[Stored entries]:
=======
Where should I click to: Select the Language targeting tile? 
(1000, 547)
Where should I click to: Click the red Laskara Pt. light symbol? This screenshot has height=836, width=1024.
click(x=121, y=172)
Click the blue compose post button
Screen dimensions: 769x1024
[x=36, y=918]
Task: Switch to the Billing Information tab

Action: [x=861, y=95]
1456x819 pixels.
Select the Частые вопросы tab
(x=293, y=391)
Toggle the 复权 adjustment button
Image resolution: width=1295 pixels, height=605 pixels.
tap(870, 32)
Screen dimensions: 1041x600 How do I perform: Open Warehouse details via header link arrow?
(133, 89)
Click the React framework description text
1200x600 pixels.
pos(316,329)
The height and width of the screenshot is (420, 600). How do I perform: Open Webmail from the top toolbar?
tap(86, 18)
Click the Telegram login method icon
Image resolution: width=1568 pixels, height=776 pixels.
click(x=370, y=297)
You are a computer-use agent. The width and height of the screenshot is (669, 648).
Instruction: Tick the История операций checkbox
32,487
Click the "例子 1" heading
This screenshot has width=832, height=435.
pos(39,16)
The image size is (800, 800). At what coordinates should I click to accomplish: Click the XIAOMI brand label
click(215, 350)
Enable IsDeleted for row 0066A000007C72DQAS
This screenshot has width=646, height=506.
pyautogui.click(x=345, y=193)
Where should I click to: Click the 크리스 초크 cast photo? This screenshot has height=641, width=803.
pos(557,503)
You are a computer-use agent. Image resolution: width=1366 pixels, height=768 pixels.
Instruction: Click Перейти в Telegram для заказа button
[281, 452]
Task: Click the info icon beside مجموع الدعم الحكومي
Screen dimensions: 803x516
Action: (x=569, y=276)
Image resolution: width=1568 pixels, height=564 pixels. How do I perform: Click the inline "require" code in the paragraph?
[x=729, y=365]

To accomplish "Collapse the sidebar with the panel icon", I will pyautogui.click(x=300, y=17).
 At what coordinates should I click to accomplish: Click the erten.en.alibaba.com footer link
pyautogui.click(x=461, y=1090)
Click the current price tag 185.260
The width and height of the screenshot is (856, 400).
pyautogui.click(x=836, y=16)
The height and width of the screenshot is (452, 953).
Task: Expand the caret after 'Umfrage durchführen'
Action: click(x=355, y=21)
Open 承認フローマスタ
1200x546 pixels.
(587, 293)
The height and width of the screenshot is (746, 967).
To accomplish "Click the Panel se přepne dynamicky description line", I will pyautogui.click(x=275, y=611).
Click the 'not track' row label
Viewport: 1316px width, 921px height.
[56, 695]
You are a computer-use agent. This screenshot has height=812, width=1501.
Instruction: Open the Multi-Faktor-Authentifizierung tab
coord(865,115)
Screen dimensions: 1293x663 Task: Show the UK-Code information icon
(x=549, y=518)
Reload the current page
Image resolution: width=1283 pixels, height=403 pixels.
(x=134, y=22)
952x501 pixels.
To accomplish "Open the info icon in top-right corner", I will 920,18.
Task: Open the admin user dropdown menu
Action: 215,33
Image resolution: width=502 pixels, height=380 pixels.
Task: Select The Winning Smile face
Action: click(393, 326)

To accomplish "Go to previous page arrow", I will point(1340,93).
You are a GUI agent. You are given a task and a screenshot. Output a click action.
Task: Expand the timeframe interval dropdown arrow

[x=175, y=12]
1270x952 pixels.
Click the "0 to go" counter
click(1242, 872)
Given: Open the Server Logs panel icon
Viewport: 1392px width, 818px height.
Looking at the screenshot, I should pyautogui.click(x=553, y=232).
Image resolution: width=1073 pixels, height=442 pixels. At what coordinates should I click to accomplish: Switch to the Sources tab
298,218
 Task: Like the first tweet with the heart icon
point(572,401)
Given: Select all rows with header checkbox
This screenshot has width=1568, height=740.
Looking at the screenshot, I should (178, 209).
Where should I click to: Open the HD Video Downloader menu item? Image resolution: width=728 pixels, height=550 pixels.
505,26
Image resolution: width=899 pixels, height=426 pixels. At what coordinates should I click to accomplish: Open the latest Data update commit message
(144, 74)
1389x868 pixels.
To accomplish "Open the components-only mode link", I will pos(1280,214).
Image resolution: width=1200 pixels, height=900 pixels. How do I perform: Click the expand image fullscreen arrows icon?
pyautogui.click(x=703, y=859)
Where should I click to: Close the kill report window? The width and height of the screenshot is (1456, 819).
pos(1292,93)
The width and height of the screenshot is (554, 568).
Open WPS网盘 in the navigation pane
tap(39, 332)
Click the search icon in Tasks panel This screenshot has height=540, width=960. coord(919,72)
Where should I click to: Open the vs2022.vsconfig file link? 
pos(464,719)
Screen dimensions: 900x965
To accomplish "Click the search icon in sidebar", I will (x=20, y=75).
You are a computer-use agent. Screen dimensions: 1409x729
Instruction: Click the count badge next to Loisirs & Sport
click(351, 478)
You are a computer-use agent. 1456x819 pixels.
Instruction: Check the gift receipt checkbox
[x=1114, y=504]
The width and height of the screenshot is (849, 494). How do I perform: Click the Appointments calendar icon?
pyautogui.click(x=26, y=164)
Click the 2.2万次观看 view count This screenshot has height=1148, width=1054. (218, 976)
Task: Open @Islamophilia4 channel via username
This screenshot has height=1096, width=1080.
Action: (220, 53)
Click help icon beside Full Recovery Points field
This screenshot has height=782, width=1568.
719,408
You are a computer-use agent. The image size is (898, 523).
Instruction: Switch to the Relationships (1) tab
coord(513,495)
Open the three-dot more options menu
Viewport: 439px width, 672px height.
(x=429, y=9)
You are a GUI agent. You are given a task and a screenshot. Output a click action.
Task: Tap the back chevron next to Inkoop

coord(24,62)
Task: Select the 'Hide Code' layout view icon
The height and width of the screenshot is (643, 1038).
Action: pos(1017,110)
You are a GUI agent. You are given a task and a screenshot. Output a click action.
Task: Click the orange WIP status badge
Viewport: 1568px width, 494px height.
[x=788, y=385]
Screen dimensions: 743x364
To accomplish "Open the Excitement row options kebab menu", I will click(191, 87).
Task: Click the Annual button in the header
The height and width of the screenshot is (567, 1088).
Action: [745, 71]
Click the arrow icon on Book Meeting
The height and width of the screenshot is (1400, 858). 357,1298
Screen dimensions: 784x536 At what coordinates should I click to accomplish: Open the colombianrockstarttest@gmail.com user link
=======
[TASK REQUIREMENTS]: Print the records above exactly. Omit nothing.

[YOUR RESPONSE]:
Where should I click to: Select the Language targeting tile? 
(1000, 547)
Where should I click to: Click the red Laskara Pt. light symbol? This screenshot has height=836, width=1024.
click(x=121, y=172)
Click the blue compose post button
Screen dimensions: 769x1024
[x=36, y=918]
Task: Switch to the Billing Information tab

Action: [x=861, y=95]
1456x819 pixels.
Select the Частые вопросы tab
(x=293, y=391)
Toggle the 复权 adjustment button
Image resolution: width=1295 pixels, height=605 pixels.
tap(870, 32)
Screen dimensions: 1041x600 How do I perform: Open Warehouse details via header link arrow?
(133, 89)
Click the React framework description text
1200x600 pixels.
pos(316,329)
The height and width of the screenshot is (420, 600). How do I perform: Open Webmail from the top toolbar?
tap(86, 18)
Click the Telegram login method icon
Image resolution: width=1568 pixels, height=776 pixels.
click(x=370, y=297)
You are a computer-use agent. The width and height of the screenshot is (669, 648).
Instruction: Tick the История операций checkbox
32,487
Click the "例子 1" heading
This screenshot has width=832, height=435.
pos(39,16)
The image size is (800, 800). At what coordinates should I click to accomplish: Click the XIAOMI brand label
click(215, 350)
Enable IsDeleted for row 0066A000007C72DQAS
This screenshot has width=646, height=506.
pyautogui.click(x=345, y=193)
Where should I click to: Click the 크리스 초크 cast photo? This screenshot has height=641, width=803.
pos(557,503)
You are a computer-use agent. Image resolution: width=1366 pixels, height=768 pixels.
Instruction: Click Перейти в Telegram для заказа button
[281, 452]
Task: Click the info icon beside مجموع الدعم الحكومي
Screen dimensions: 803x516
Action: (x=569, y=276)
Image resolution: width=1568 pixels, height=564 pixels. How do I perform: Click the inline "require" code in the paragraph?
[x=729, y=365]

To accomplish "Collapse the sidebar with the panel icon", I will pyautogui.click(x=300, y=17).
 At what coordinates should I click to accomplish: Click the erten.en.alibaba.com footer link
pyautogui.click(x=461, y=1090)
Click the current price tag 185.260
The width and height of the screenshot is (856, 400).
pyautogui.click(x=836, y=16)
The height and width of the screenshot is (452, 953).
Task: Expand the caret after 'Umfrage durchführen'
Action: click(x=355, y=21)
Open 承認フローマスタ
1200x546 pixels.
(587, 293)
The height and width of the screenshot is (746, 967).
To accomplish "Click the Panel se přepne dynamicky description line", I will pyautogui.click(x=275, y=611).
Click the 'not track' row label
Viewport: 1316px width, 921px height.
[56, 695]
You are a computer-use agent. This screenshot has height=812, width=1501.
Instruction: Open the Multi-Faktor-Authentifizierung tab
coord(865,115)
Screen dimensions: 1293x663 Task: Show the UK-Code information icon
(x=549, y=518)
Reload the current page
Image resolution: width=1283 pixels, height=403 pixels.
(x=134, y=22)
952x501 pixels.
To accomplish "Open the info icon in top-right corner", I will 920,18.
Task: Open the admin user dropdown menu
Action: 215,33
Image resolution: width=502 pixels, height=380 pixels.
Task: Select The Winning Smile face
Action: click(393, 326)

To accomplish "Go to previous page arrow", I will point(1340,93).
You are a GUI agent. You are given a task and a screenshot. Output a click action.
Task: Expand the timeframe interval dropdown arrow

[x=175, y=12]
1270x952 pixels.
Click the "0 to go" counter
click(1242, 872)
Given: Open the Server Logs panel icon
Viewport: 1392px width, 818px height.
Looking at the screenshot, I should pyautogui.click(x=553, y=232).
Image resolution: width=1073 pixels, height=442 pixels. At what coordinates should I click to accomplish: Switch to the Sources tab
298,218
 Task: Like the first tweet with the heart icon
point(572,401)
Given: Select all rows with header checkbox
This screenshot has width=1568, height=740.
Looking at the screenshot, I should (178, 209).
Where should I click to: Open the HD Video Downloader menu item? Image resolution: width=728 pixels, height=550 pixels.
505,26
Image resolution: width=899 pixels, height=426 pixels. At what coordinates should I click to accomplish: Open the latest Data update commit message
(144, 74)
1389x868 pixels.
To accomplish "Open the components-only mode link", I will pos(1280,214).
Image resolution: width=1200 pixels, height=900 pixels. How do I perform: Click the expand image fullscreen arrows icon?
pyautogui.click(x=703, y=859)
Where should I click to: Close the kill report window? The width and height of the screenshot is (1456, 819).
pos(1292,93)
The width and height of the screenshot is (554, 568).
Open WPS网盘 in the navigation pane
tap(39, 332)
Click the search icon in Tasks panel This screenshot has height=540, width=960. coord(919,72)
Where should I click to: Open the vs2022.vsconfig file link? 
pos(464,719)
Screen dimensions: 900x965
To accomplish "Click the search icon in sidebar", I will (x=20, y=75).
You are a computer-use agent. Screen dimensions: 1409x729
Instruction: Click the count badge next to Loisirs & Sport
click(351, 478)
You are a computer-use agent. 1456x819 pixels.
Instruction: Check the gift receipt checkbox
[x=1114, y=504]
The width and height of the screenshot is (849, 494). How do I perform: Click the Appointments calendar icon?
pyautogui.click(x=26, y=164)
Click the 2.2万次观看 view count This screenshot has height=1148, width=1054. (218, 976)
Task: Open @Islamophilia4 channel via username
This screenshot has height=1096, width=1080.
Action: (220, 53)
Click help icon beside Full Recovery Points field
This screenshot has height=782, width=1568.
719,408
You are a computer-use agent. The image size is (898, 523).
Instruction: Switch to the Relationships (1) tab
coord(513,495)
Open the three-dot more options menu
Viewport: 439px width, 672px height.
(x=429, y=9)
You are a GUI agent. You are given a task and a screenshot. Output a click action.
Task: Tap the back chevron next to Inkoop

coord(24,62)
Task: Select the 'Hide Code' layout view icon
The height and width of the screenshot is (643, 1038).
Action: pos(1017,110)
You are a GUI agent. You are given a task and a screenshot. Output a click action.
Task: Click the orange WIP status badge
Viewport: 1568px width, 494px height.
[x=788, y=385]
Screen dimensions: 743x364
To accomplish "Open the Excitement row options kebab menu", I will click(191, 87).
Task: Click the Annual button in the header
The height and width of the screenshot is (567, 1088).
Action: [745, 71]
Click the arrow icon on Book Meeting
The height and width of the screenshot is (1400, 858). 357,1298
Screen dimensions: 784x536 At what coordinates should I click to accomplish: Open the colombianrockstarttest@gmail.com user link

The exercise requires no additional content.